— Begin Exercise input —

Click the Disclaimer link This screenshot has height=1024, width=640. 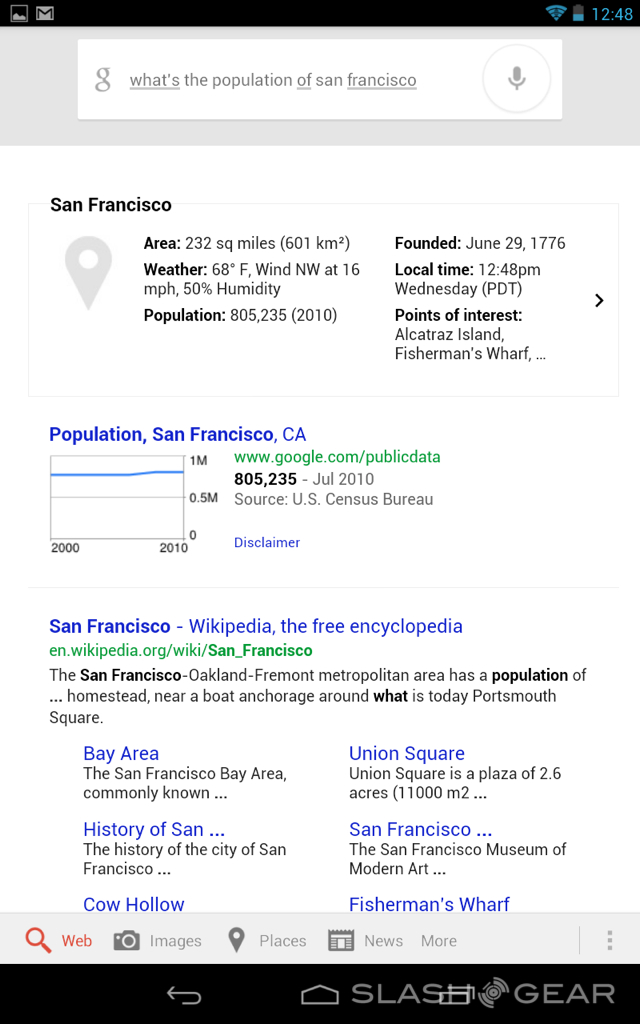tap(267, 543)
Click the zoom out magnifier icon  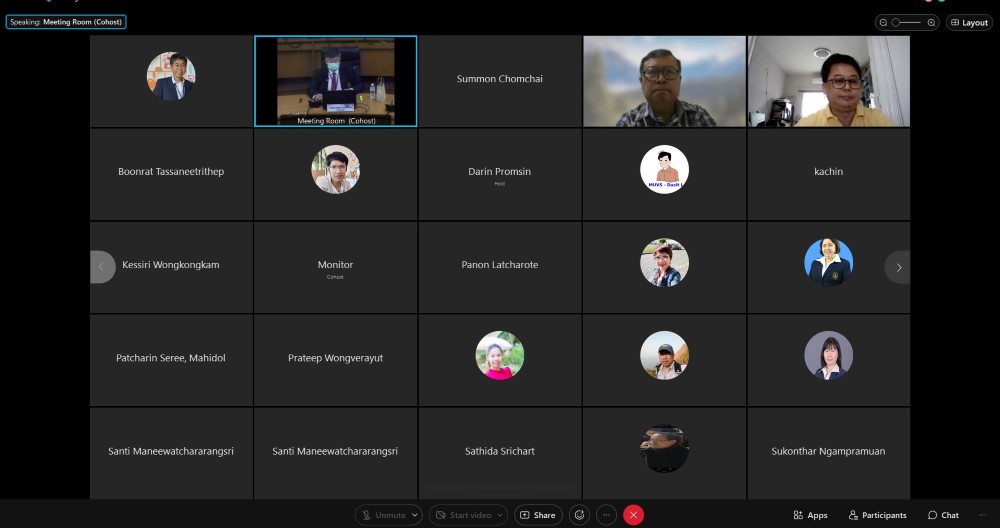884,22
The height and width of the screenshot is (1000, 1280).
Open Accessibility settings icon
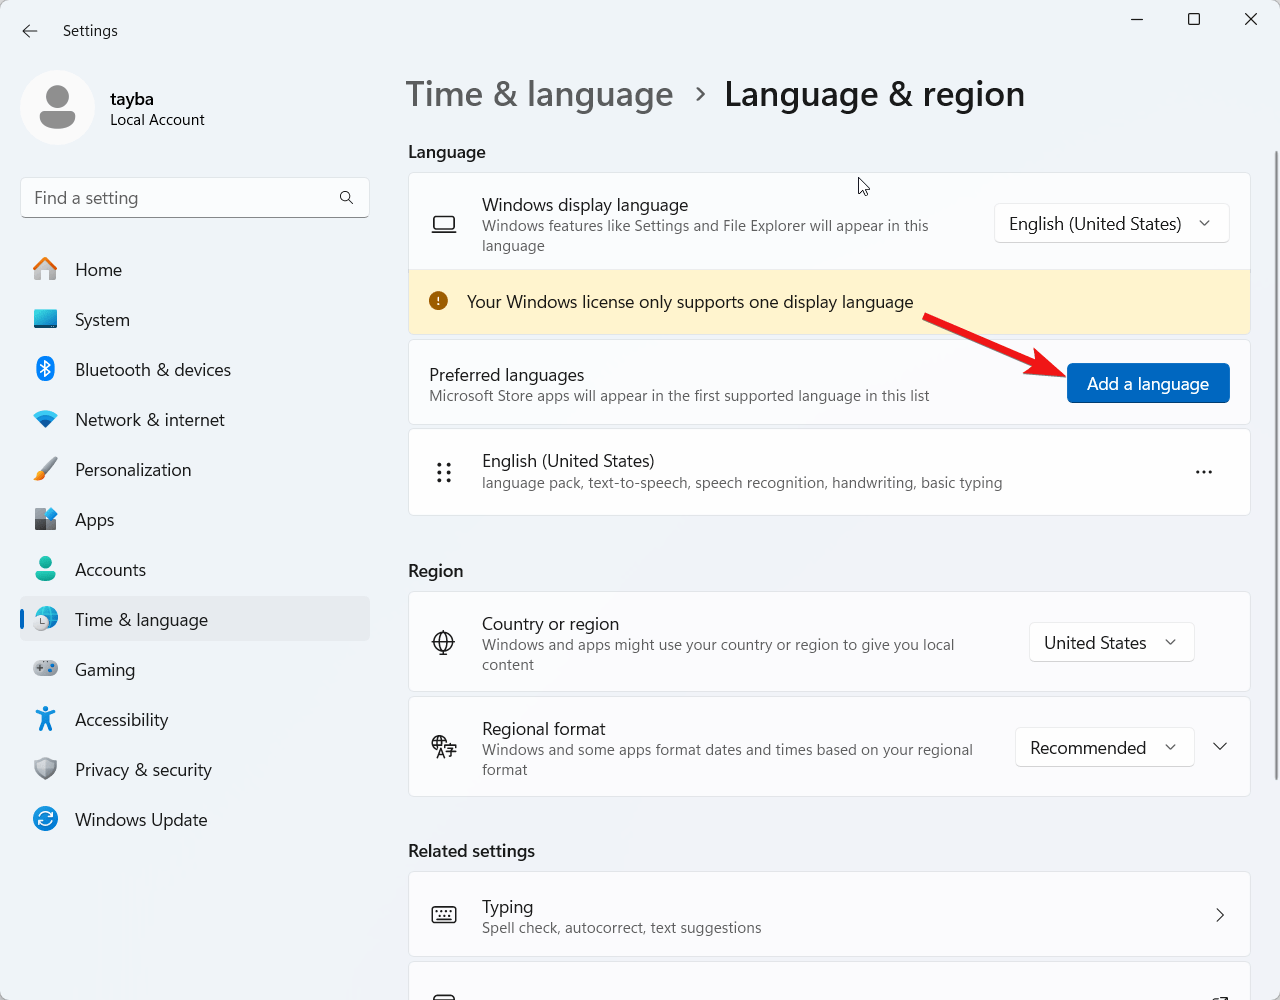45,719
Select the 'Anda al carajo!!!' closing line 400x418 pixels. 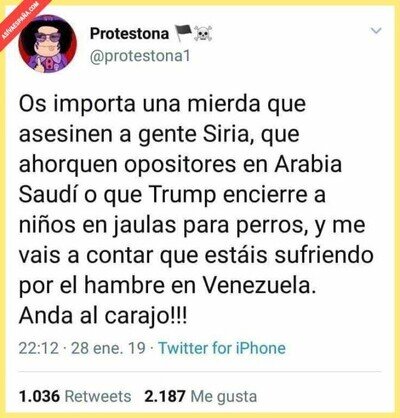103,316
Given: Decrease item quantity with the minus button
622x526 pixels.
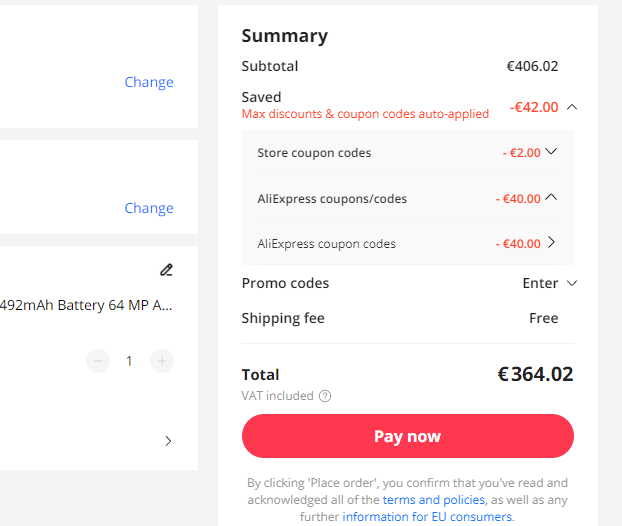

— End Exercise input —

* Objective
Copy out the lines from the one containing "Given: Decrease item" through the end of the items, word for word, leaving out the pictures.

* Output of the task
Given: Decrease item quantity with the minus button
622x526 pixels.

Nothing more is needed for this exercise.